Let Her Sleep: An Honest Gift Guide
When my marriage was taking its last few feeble breaths before expiring completely, I remember begging for sleep. All I wanted was one single day out of the two days my then-husband had off to sleep in until I felt rested. One day to sleep until I woke up. One day when what I needed mattered.
Here’s what happened next. He’d get a day to sleep in, entirely undisturbed. When it came time for my day to sleep, I was met with constant frustration, disappointment, and exhaustion. I would be woken up with questions about food, questions about the kids, questions about when I was planning to wake up. He’d open the door and turn on the light, keep the volume up in the next room, or let the kids come in to see me.
The one thing he didn’t do was to let me sleep.
I remember crying my eyes out nearly every time it happened because I was that level of exhausted. My job was never done. I worked, I mothered, I cooked, I cleaned, I got up for every cry, bottle, and bad dream in the middle of the night, and all I wanted was to sleep until I woke up on my own. I wanted that with a desperation I can’t even fully articulate, and it was devastating every single time the door cracked open so I could be asked a nonsensical question like when was I planning to naturally wake up and would it be before 8:00 am because he really had some things he wanted to do.

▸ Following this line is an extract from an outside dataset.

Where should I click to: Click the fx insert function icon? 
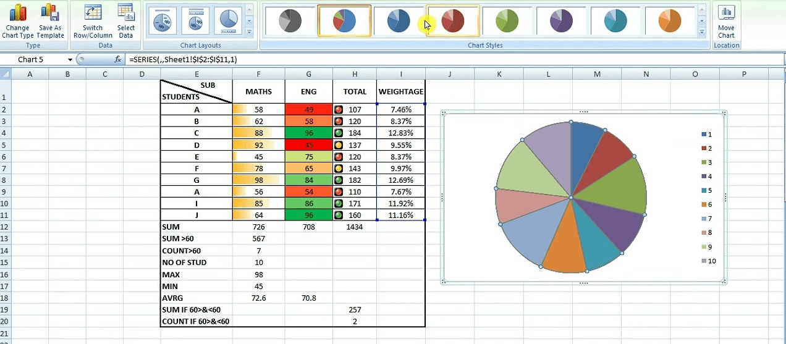pyautogui.click(x=118, y=59)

I’m happily divorced now in the way I was never happily married, and I’m here to give a little advice to those who are looking to treat their wives, girlfriends, or partners for Mother’s Day. Or any day really. Her birthday. An Her un-birthday. Any day you want to show you care. If you really want to make it special, here are a few things to do that will be meaningful:
Let her sleep.
This one is key. I don’t mean say that she can sleep in and then be loud and obnoxious or act helpless while she’s resting. I mean: let her sleep. Take the kids somewhere for breakfast, and then bring her back coffee and a favorite breakfast so that when she wakes up she doesn’t have to cook.

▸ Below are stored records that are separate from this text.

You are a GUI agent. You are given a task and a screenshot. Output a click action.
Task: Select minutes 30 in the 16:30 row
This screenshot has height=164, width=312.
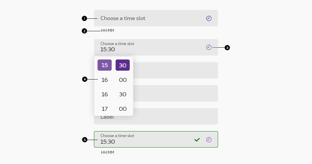point(123,94)
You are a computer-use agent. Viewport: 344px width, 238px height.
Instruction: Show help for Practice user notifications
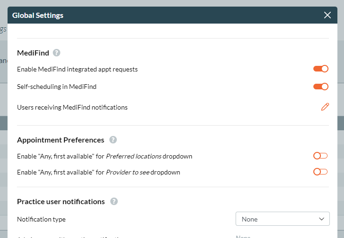pos(114,202)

Don’t rush her. Don’t be loud. Let her sleep as long as she needs to without judgment. She deserves it with all that she does.
Take something off her plate.
Not like a French fry. Do you want to lose a finger??? I mean this figuratively, of course. Mothers have so much on our plates. So take something off of it.
Hire someone to clean the house (or actually do it yourself without guidance, direction, being asked, or requiring a pat on the back for it). Take her out to eat or cook a meal for her. Send her out for a night at a hotel, an afternoon at a movie, or a couple of hours at a spa for a massage, and then take care of a responsibility on her plate so she doesn’t have to do it.
Don’t phone it in.
Mothers know when you’re doing something out of obligation rather than a desire to express your appreciation. Don’t phone in your efforts. Order flowers from a florist rather than making a last-minute stop at the grocery store. Choose her favorites, and unless roses are her favorite, skip them altogether.
Make a real effort, but do it because you want her to be happy and know she is appreciated — not to look good or say you did. Plan for it, and don’t put it off until the last minute. It means more to her than a holiday, and don’t you dare bring up commercialism or cost on her special day!
Think thoughtful.
Gifts should be meaningful. They should show that you’re listening to her. Maybe she loves punk rock more than anything and just wants more music on her phone or concert tickets. Maybe her thing is romance, and you can pull out all the stops for a picnic under the stars or a romantic getaway at a bed and breakfast. Maybe she’s good with beer and baseball or a night at home with pizza watching Netflix.
Whatever her favorite thing is, do that. Let her know that you see her. I promise that she needs to know that you see her.
Mother’s Day doesn’t have to be complicated.
But it should be made special. Yes, even if she says she doesn’t want gifts or any fuss. There are still ways to let her know that she matters, that she’s loved, and that someone sees her as a person and not just as a mother.
She doesn’t want to have to tell you. She’s not expecting you to be a mind reader; she’s just hoping you won’t be a selfish asshole. She wants to enjoy her special day without having to spell out exactly what she wants and needs because you’re not paying attention. You love her, right? So pay attention.
Should you make her feel loved and appreciated every day? Absolutely. But if nothing else, show it on Mother’s Day. Do it on her birthday and Valentine’s Day and any other occasion or no occasion at all if it makes her happy.
And for God’s sake, let the woman sleep.